Por centenas de vezes, muitos, muitos, muitos, apontaram que a Venezuela era uma ditadura, mas a esquerda brasileira continuou a dar apoio ao sucessor de Chavez. Com o relativismo moral habitual, Lula, apoiou Maduro, e disse, em fala tenebrosa - visto o que está acontecendo-, que lá havia " excesso de democracia". A declaração segue o mesmo padrão de quando disse que os opositores enforcados em postes no IRÃ eram um Fla x Flu político, ou que os presos políticos cubanos eram como os presos comuns das cadeias de São Paulo.
O Brasil tinha a obrigação moral por seu papel na América Latina de ter assumido uma posição mais firme, muito antes, e não ter se comportado como cúmplice, guiado pelo asqueroso, mesmo falecido, chanceler Garcia.
Era a crônica de uma ditadura anunciada. O silêncio e apoio de Dilma, Lula, Foro de São Paulo, apenas facilitou ao ditador usar força bruta que já matou mais de 100 opositores, além dos agredidos e torturados. Faltam remédios para quimioterapia, alimentos, as prisões são arbitrárias e as instiuições foram destruidas.
O doentio discurso de Gleisi Hoffman, presidente do PT, apoiando Maduro é um retrato da falta de escrúpulos, do gene totalitário que corrói sua alma patológica, e do pouco apreço a democracia, que demonstram, junto com o PSOL e PC do B.
Maduro precisa ser derrotado para que a Venezuela não se torne uma Síria, e não servir de exemplo para outros psicopatas que sonham com o poder, ou estão no poder, em países vizinhos.
É preciso estarmos todos contra a ditadura e seus sórdidos apoiadores.
As obras do BRT, solução para o centro da cidade, zona azul, Centro de
Convenções, já merecem o prêmio de notícas encalhadas da década.
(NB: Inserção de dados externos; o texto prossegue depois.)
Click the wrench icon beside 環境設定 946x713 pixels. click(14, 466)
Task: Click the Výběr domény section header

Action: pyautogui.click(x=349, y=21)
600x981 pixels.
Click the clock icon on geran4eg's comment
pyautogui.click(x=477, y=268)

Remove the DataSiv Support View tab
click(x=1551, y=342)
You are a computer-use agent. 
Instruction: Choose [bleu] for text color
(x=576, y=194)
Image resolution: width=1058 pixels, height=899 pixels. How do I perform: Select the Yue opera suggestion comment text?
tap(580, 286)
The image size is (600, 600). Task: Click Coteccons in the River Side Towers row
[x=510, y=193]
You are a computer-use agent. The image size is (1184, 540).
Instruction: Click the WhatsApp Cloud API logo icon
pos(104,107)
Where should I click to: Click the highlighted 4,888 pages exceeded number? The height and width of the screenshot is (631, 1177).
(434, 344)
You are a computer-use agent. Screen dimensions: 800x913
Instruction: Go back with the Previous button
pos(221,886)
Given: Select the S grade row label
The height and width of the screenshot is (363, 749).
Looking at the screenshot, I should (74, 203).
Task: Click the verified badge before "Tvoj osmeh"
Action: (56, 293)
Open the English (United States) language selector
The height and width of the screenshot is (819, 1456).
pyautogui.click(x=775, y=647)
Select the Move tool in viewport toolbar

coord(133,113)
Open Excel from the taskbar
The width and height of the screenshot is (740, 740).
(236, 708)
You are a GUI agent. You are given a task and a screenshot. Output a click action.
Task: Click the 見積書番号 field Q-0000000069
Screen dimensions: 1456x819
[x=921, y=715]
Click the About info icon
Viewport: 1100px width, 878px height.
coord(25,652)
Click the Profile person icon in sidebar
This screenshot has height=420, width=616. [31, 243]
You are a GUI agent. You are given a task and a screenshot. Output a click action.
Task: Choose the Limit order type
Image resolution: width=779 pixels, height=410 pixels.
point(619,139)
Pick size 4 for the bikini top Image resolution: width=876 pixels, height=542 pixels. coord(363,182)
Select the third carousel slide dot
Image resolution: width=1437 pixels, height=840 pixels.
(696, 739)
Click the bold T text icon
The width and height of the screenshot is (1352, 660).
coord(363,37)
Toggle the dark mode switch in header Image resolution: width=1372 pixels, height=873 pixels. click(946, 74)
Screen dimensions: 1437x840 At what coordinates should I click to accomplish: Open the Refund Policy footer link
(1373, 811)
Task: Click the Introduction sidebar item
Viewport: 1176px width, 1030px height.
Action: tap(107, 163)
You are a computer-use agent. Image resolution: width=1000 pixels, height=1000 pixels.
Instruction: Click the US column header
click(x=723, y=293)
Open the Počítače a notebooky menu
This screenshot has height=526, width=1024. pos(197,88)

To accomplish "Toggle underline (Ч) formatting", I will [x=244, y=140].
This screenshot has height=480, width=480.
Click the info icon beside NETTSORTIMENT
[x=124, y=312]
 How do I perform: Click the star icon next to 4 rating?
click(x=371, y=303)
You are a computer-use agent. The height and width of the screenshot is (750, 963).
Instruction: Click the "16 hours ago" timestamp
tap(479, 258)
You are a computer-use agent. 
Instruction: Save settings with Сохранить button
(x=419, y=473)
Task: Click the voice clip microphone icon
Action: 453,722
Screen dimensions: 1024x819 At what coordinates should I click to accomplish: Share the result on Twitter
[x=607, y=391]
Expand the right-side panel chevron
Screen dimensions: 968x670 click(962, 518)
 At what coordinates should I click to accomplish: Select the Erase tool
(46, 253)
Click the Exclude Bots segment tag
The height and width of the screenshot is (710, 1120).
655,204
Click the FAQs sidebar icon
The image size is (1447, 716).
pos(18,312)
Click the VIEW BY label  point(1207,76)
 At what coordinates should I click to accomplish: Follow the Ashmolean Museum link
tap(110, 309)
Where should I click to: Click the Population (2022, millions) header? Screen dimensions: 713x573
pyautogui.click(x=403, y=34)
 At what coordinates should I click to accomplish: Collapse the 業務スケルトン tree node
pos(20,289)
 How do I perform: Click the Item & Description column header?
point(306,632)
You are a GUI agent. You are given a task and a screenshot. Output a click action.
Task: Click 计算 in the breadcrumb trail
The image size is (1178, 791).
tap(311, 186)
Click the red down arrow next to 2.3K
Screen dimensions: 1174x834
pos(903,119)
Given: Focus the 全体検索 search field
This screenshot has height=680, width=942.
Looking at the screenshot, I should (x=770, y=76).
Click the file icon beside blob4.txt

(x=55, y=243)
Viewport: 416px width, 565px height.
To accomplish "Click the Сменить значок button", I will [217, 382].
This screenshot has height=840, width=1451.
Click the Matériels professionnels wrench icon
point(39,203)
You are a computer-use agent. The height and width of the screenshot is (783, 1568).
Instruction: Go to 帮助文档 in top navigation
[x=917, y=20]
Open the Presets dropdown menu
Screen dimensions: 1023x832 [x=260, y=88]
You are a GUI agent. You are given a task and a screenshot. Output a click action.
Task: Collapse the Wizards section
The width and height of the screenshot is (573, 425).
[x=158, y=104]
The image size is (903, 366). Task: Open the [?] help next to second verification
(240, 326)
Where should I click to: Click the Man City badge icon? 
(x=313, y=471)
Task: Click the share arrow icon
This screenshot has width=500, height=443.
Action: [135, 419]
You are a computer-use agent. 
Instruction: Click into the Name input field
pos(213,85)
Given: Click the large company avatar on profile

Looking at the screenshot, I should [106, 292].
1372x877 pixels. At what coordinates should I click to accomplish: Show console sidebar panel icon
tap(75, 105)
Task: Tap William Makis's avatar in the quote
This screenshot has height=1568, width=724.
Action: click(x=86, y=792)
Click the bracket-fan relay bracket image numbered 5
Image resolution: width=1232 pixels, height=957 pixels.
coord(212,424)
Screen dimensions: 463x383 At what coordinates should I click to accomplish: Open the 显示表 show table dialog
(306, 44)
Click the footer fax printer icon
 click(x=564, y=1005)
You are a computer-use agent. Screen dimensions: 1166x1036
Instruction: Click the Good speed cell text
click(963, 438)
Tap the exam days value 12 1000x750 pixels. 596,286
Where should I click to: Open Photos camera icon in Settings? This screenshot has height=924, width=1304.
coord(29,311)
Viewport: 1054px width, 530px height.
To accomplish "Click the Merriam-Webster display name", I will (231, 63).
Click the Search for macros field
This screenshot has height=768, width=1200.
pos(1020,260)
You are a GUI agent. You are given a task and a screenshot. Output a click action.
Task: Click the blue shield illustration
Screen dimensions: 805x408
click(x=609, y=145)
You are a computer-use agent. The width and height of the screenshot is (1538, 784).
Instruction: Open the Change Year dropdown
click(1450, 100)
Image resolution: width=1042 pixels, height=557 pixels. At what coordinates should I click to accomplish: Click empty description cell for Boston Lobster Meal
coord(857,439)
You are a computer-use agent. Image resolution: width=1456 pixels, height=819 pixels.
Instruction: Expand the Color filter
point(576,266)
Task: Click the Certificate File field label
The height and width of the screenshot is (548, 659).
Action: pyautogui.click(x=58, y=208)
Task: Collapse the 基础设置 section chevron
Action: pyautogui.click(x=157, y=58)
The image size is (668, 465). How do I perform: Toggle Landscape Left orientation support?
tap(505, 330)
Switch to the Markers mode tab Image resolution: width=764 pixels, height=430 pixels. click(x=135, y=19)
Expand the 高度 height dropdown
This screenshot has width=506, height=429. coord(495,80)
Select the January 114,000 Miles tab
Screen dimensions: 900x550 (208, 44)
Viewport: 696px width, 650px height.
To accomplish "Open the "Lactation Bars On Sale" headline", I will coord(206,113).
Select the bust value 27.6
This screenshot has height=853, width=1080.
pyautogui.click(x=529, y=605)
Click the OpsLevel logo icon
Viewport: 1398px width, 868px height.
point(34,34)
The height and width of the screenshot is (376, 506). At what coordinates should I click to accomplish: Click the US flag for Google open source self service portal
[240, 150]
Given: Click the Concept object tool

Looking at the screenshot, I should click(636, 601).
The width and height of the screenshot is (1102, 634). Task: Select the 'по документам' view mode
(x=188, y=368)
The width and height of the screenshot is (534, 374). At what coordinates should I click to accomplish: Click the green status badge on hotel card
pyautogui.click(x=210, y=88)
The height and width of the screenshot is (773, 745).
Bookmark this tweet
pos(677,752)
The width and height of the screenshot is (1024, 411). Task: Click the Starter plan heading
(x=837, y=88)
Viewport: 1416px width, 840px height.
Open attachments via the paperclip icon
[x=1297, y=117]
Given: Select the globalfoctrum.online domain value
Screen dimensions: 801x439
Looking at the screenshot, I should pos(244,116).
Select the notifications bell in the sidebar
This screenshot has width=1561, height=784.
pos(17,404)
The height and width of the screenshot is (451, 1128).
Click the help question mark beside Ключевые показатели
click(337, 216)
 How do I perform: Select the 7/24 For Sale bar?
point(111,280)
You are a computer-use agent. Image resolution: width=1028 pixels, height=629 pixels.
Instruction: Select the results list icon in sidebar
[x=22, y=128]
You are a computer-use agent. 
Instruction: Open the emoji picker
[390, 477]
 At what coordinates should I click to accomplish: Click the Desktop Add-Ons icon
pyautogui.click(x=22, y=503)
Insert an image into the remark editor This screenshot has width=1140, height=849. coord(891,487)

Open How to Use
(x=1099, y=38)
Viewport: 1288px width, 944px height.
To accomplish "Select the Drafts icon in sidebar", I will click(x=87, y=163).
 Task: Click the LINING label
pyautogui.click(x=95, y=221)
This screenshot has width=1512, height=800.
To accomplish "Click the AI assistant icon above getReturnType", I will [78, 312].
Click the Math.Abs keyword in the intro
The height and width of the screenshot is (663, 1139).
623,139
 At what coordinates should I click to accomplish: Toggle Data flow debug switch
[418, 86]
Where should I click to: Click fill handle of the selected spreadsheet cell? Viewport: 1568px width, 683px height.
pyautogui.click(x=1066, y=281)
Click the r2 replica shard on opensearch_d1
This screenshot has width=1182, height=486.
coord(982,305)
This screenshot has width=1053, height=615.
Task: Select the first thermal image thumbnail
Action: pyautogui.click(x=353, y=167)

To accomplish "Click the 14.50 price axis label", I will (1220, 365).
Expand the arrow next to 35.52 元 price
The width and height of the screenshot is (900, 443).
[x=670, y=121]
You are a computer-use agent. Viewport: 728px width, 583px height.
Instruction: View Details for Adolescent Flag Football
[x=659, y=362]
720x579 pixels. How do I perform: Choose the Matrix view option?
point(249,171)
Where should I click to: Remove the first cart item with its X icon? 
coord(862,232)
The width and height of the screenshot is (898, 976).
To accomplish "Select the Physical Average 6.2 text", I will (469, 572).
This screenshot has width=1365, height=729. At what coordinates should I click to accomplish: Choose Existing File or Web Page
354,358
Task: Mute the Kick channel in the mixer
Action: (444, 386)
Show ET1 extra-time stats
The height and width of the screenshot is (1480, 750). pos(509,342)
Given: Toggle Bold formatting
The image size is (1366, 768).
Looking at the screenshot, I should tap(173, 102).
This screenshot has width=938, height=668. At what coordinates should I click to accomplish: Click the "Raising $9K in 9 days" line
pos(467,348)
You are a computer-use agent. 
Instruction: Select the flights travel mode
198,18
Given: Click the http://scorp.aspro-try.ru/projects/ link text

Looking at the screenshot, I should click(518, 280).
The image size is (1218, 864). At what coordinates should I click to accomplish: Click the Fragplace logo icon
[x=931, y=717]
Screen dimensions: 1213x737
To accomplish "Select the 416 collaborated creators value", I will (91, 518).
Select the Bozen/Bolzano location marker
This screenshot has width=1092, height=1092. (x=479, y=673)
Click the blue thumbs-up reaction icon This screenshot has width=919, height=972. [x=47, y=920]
Transitada e julgada na Câmara a denúncia contra Temer vai mofar na gaveta até o fim de seu mandato. Aqui na Bahia a ressaca não foi boa nem pra Rui, nem para neto. Rui, pela exoneração de Secretários que iam votar com Temer, e ajudar a dar quorum; Neto, pelo solavanco dado por Otto Alencar que informou que empréstimo para Salvador estava sendo bloqueado por ele.
Ambos disseram que não foi bem assim, mas ficaram mal na fita.
O PSD baiano peitou a decisão da Executiva nacional e votou pela aceitação da denúnica contra Temer. O deputado feirense, Fernando Torres, não limitou-se a aprovar ou rejeitar a denúncia, mas fez um pronunciamento em que emparedou Rodrigo Maia, dizendo que era um bom presidente da Câmara, mas não tinha voto para ser Presidente da República e aí gritou: é Lula 2018.
Lula teve a sexta denúncia contra ele aceita por Sergio Moro e já foi condenado a 9,5 anos de prisão na primeira instância. Em seu governo foi gestado o mensalão, o petrolão, e todos os escândalos que estamos vendo aí.
Então, o deputado votou contra o governo corrupto de Temer, pedindo a volta do governo corrupto de Lula.
Não é fácil entender.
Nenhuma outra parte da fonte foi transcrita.